Soal
Salin secara persis bagian teks tentang A.R. Baswedan dari "Foto itu dimuat" sampai "dengan penduduk setempat.".

Kutipan Pilihan
= = = =

SELINTAS tak ada yang aneh dari foto itu. Di serambi sebuah rumah, tiga orang duduk di kursi rotan: seorang perempuan berkebaya diapit dua lelaki mengenakan beskap dan blangkon. Satu dari dua lelaki itu berkacamata dan berhidung mancung. Lelaki itu adalah Abdul Rahman (A.R.) Baswedan, seorang keturunan Arab.
Foto itu dimuat di suratkabar berbahasa Melayu, Matahari, sontak bikin geger masyarakat Arab. Dianggap menghina dan menurunkan derajat, terutama bagi kalangan sayid. Terlebih, dalam sebuah tulisan yang dimuat di edisi yang sama, Baswedan menulis: “Di mana seseorang dilahirkan, di situlah tanah airnya.”
Sejak lama, orang-orang Hadramaut meninggalkan tanah air mereka di Yaman Selatan yang tandus. Untuk memperbaiki hidup, mereka berdiaspora ke berbagai belahan dunia, termasuk ke Nusantara. Berdagang, mengajarkan agama, berasimilasi dengan penduduk setempat.

= = = =

Data yang Diberikan

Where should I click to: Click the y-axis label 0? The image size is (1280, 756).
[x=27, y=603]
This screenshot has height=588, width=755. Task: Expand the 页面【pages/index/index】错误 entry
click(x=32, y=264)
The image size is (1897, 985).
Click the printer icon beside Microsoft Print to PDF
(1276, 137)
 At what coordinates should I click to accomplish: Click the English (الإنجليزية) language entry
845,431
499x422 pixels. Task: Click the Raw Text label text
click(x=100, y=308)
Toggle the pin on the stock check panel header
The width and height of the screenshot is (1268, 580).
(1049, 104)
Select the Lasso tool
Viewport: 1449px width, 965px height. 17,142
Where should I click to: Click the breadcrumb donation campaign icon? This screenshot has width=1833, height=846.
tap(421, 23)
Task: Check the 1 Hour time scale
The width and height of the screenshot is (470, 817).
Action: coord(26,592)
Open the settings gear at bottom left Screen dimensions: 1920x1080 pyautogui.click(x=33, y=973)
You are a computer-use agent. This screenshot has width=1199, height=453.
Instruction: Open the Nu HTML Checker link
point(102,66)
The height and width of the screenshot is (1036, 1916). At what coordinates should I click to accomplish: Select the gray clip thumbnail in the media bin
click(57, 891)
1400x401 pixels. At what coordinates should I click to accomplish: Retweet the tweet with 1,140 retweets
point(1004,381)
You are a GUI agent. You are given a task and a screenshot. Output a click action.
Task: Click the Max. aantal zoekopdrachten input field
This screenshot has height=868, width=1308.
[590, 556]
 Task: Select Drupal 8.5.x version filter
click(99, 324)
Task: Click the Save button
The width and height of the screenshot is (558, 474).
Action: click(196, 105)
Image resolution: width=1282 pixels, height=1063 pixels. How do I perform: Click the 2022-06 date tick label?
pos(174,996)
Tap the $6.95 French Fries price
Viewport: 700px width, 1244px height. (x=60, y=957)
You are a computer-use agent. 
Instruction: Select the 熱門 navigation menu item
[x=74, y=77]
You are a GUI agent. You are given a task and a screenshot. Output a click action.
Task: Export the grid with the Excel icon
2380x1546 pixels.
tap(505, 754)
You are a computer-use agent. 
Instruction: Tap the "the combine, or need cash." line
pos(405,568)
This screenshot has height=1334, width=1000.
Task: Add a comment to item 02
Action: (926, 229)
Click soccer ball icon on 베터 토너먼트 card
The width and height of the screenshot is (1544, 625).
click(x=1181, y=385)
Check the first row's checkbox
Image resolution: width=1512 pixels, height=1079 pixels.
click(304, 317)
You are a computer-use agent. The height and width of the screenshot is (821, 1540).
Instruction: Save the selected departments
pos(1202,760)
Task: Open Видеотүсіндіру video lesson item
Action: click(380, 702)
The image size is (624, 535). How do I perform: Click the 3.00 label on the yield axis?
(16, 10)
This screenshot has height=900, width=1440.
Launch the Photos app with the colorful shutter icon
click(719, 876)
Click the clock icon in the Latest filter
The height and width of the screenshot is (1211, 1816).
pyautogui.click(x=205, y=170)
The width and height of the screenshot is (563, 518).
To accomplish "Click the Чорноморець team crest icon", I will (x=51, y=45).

= = = =

Jawaban
Foto itu dimuat di suratkabar berbahasa Melayu, Matahari, sontak bikin geger masyarakat Arab. Dianggap menghina dan menurunkan derajat, terutama bagi kalangan sayid. Terlebih, dalam sebuah tulisan yang dimuat di edisi yang sama, Baswedan menulis: “Di mana seseorang dilahirkan, di situlah tanah airnya.”
Sejak lama, orang-orang Hadramaut meninggalkan tanah air mereka di Yaman Selatan yang tandus. Untuk memperbaiki hidup, mereka berdiaspora ke berbagai belahan dunia, termasuk ke Nusantara. Berdagang, mengajarkan agama, berasimilasi dengan penduduk setempat.